What causes variation in CYP enzyme function?
Genetic variation
Reduced function in severe liver disease
Interaction enzyme inhibiting/inducing drugs or food can reduce/increase enzyme activity.
How many CYP450 enzymes are there?
57
What are the most significant CYP enzymes?
3A4, 2C9, 2C19, 1A2, 2D6
What are the substrates for CYP1A2?
Caffeine, paracetamol, theophylline, warfarin
What are the substrates for CYP2C9?
Ibuprofen, warfarin
What are the substrates for CYP2C19?
Omeprazole, phenytoin
What are the substrates for CYP2D6?
Codeine, warfarin
What are the substrates for CYP3A4?
Simvastatin, warfarin, DOACs (apixaban), carbamazepine, diltiazem
Pharmacogenomic variation in CYP450
Codeine example.
Pro-drug is activated by CYP2D6
Poor metabolisers: minimal therapeutic benefit
Intermediate metabolisers: reduced benefit
Extensive metabolisers: 10% of dose converted to morphine
Ultra-rapid metabolisers: greater proportion converted to morphine - risk of toxicity.
Phase 2 metabolism
Conjugation of an endogenous functional group (glycine, sulfate, glucuronic acid) to produce a non-reactive polar molecule.
Hydrophilic metabolite can be renally excreted.
Paracetamol toxicity
Reduced paracetamol dose in low body weight and severe hepatic impairment.
What is paracetamol toxicity treated with?
N-acetylcisteine (NAC)
Excretion (ways)
Liquids (small polar molecules): urine, bile, sweat, tears, breast milk
Solids (large molecules): faeces (through biliary excretion)

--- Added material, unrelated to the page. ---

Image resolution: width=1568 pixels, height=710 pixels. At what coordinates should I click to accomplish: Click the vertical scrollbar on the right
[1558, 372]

Gases (volatiles): expired air
What three processes account for renal excretion of drugs?
- Glomerular filtration rate (20% of plasma filtered, free/unbound drug molecules, very large molecules excluded).
- Active tubular secretion (80% of renal blood flow passes on to peritubular capillaries, drug molecules transported by carrier system (organic anion/cation transport), can clear protein bound drug, most effective renal clearance mechanism).
- Passive reabsorption (diffusion down the conc. gradient from tubule into peritubular capillaries, hydrophobic drugs diffuse easily, highly polar ones will be excreted).
Gentamicin in reduced kidney function
Reduced renal excretion -> plasma levels rise -> nephrotoxicity and ototoxicity.